Boleto Bancário documents are always computer-generated and printed, so handwriting and document damage are rare. However, if a Boleto has been physically handled — folded, torn, or stained — the AI can still read partially obscured fields as long as the barcode or readable line is intact. Faded or low-contrast prints are the most common quality issue, and the extraction handles these at the same accuracy as clean documents.

Can I extract data from the Boleto XML instead of the PDF?

Some banks provide Boleto data as XML or JSON through their APIs. If you have programmatic access to these files, structured data extraction is a different process than visual extraction from PDFs/images. The method described in this article is for when you receive Boletos as visual documents — PDFs, screenshots, or printed scans — which is still the dominant pattern in cross-border B2B transactions where the recipient doesn't have a direct integration with every Brazilian bank.

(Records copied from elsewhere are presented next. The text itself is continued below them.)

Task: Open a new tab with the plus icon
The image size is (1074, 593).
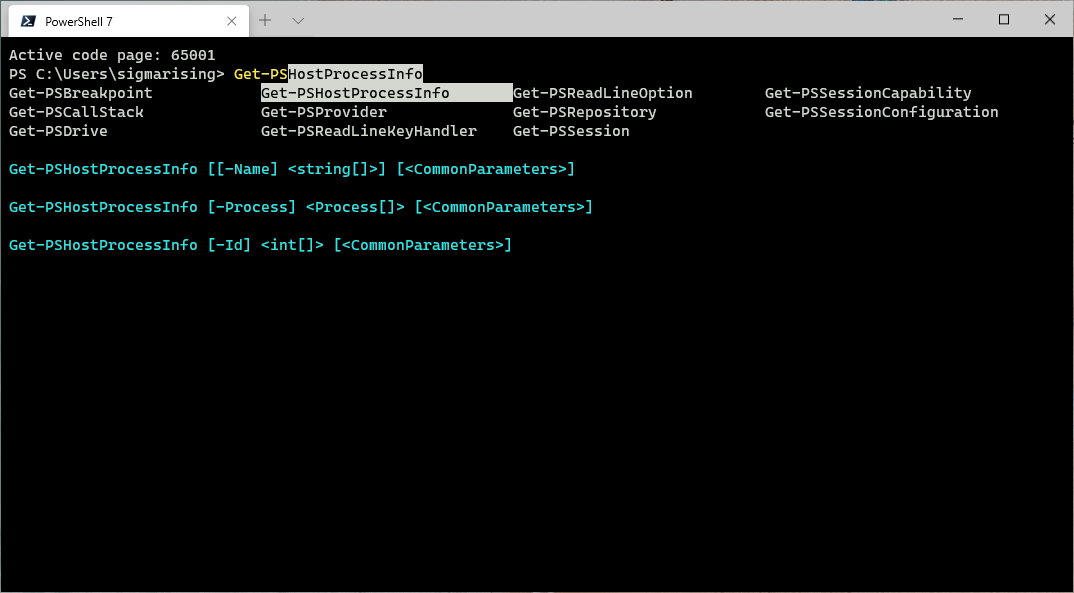Action: (x=265, y=20)
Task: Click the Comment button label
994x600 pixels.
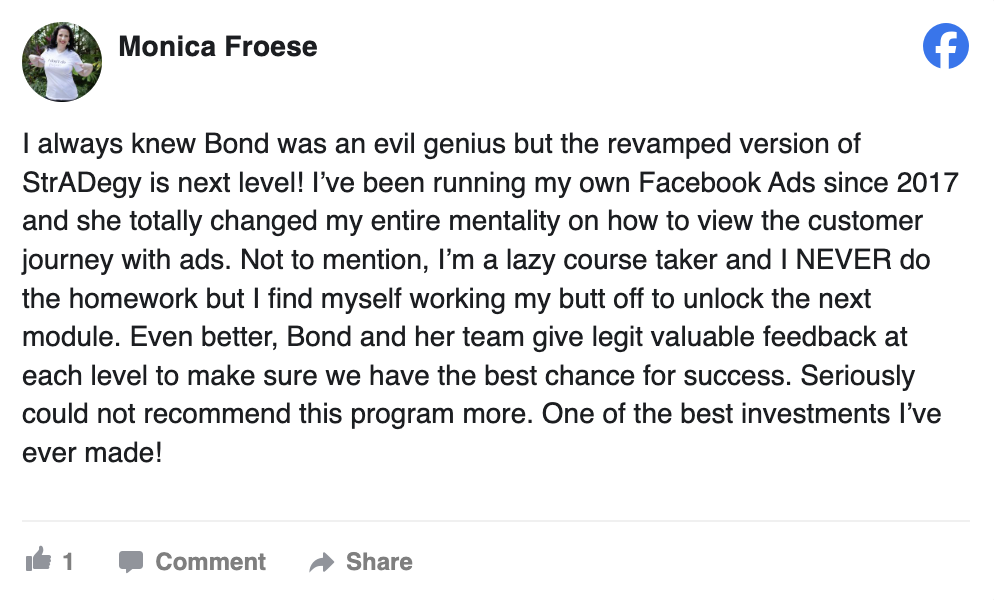Action: 210,561
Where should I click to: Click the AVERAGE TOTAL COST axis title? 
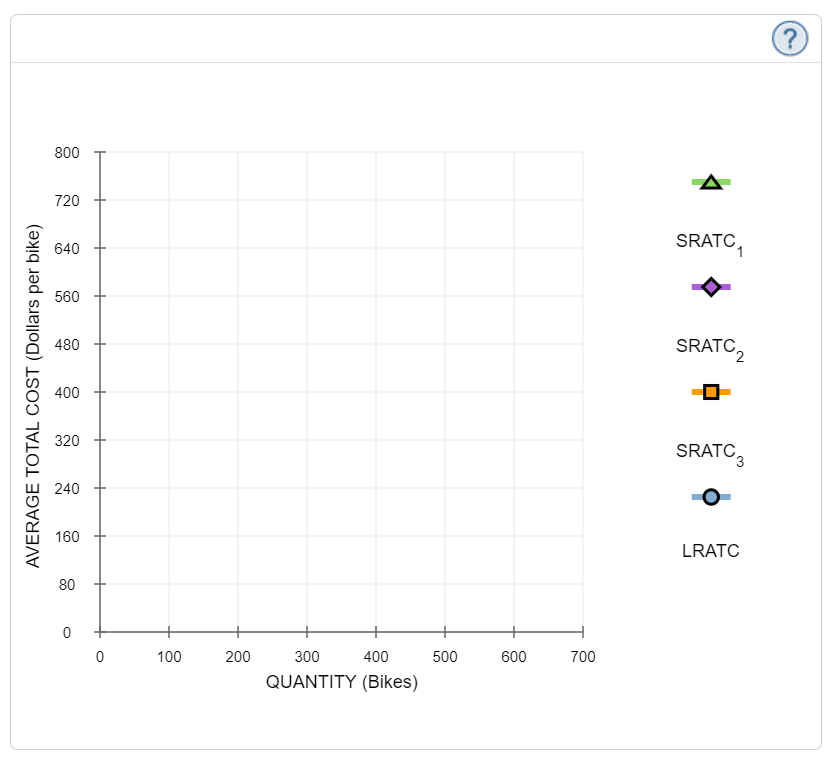coord(35,392)
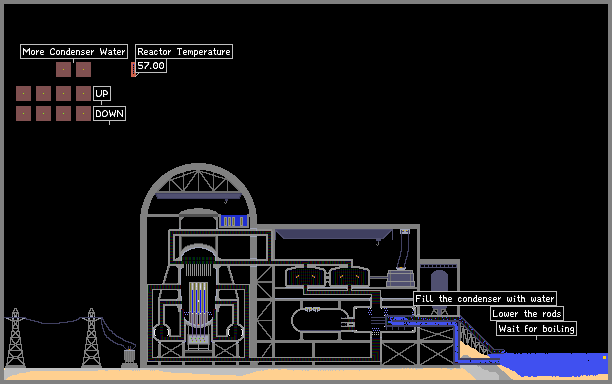Image resolution: width=612 pixels, height=384 pixels.
Task: Select the Wait for boiling step
Action: (x=537, y=329)
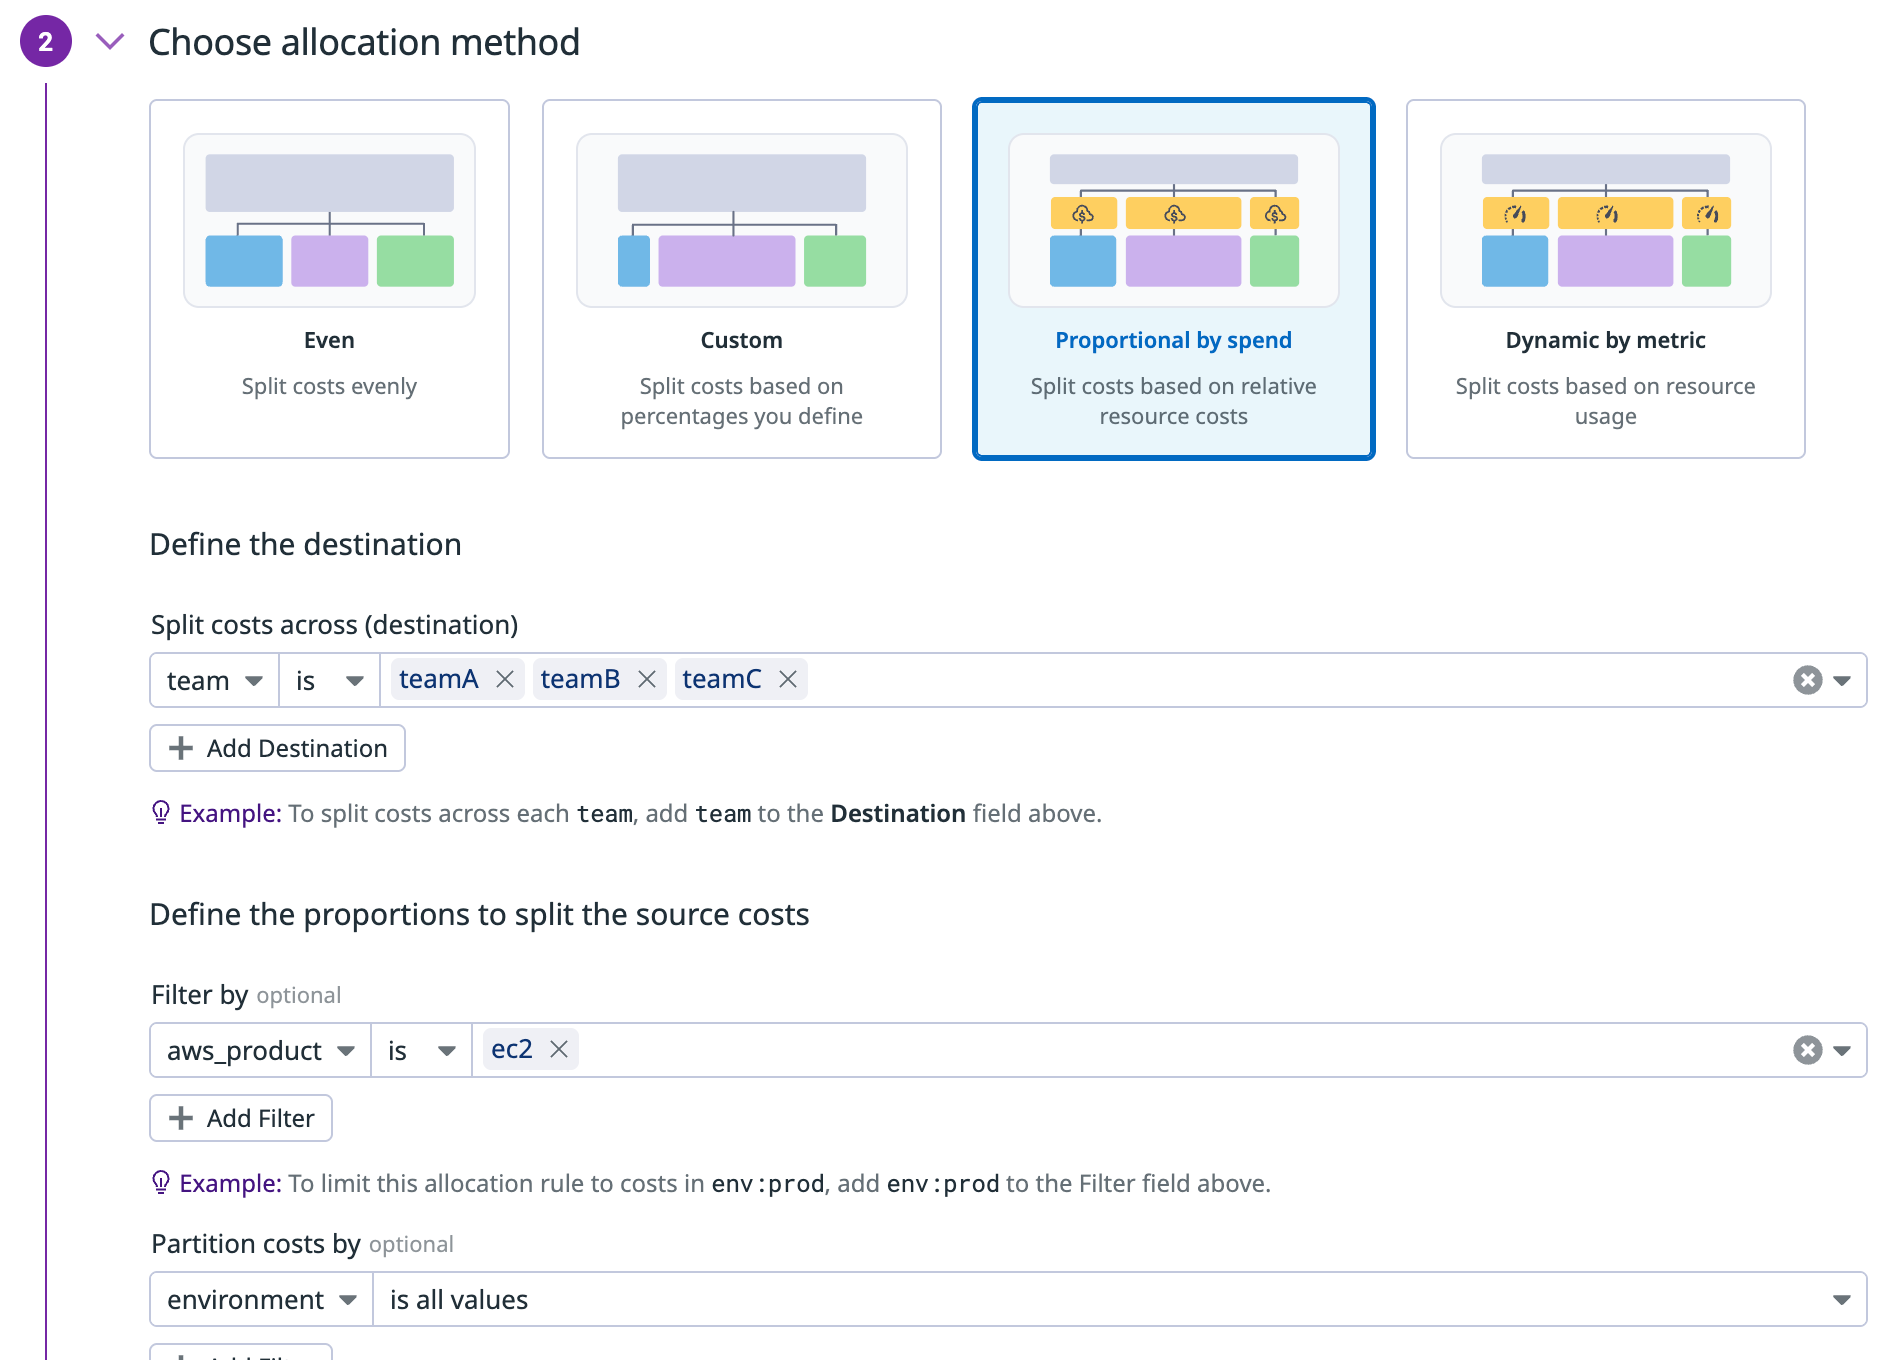Click the Example lightbulb icon under Destination
The image size is (1890, 1360).
(160, 813)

Are Boletos ever issued in currencies other than BRL?

Virtually all Boletos are denominated in Brazilian Real (BRL). The currency code position (position 4 of the 44-digit barcode) is always 9 for BRL. While FEBRABAN standards technically support other currency codes (2 for USD commercial, 14 for EUR), these are extremely rare in practice and almost never encountered in standard B2B Boleto processing.

The recurring pattern across every Boleto you will process is standardization — a 44-digit barcode, a fixed field structure, and a regulated banking system that defines exactly where every piece of data lives. The gap is not missing data. It's the translation from that standardized format into the rows of your reconciliation spreadsheet. Semantic extraction removes that translation step entirely — not by predicting where a field might appear, but by understanding what each field means, regardless of whether the Boleto comes from Banco do Brasil, Bradesco, or a payment platform screenshot.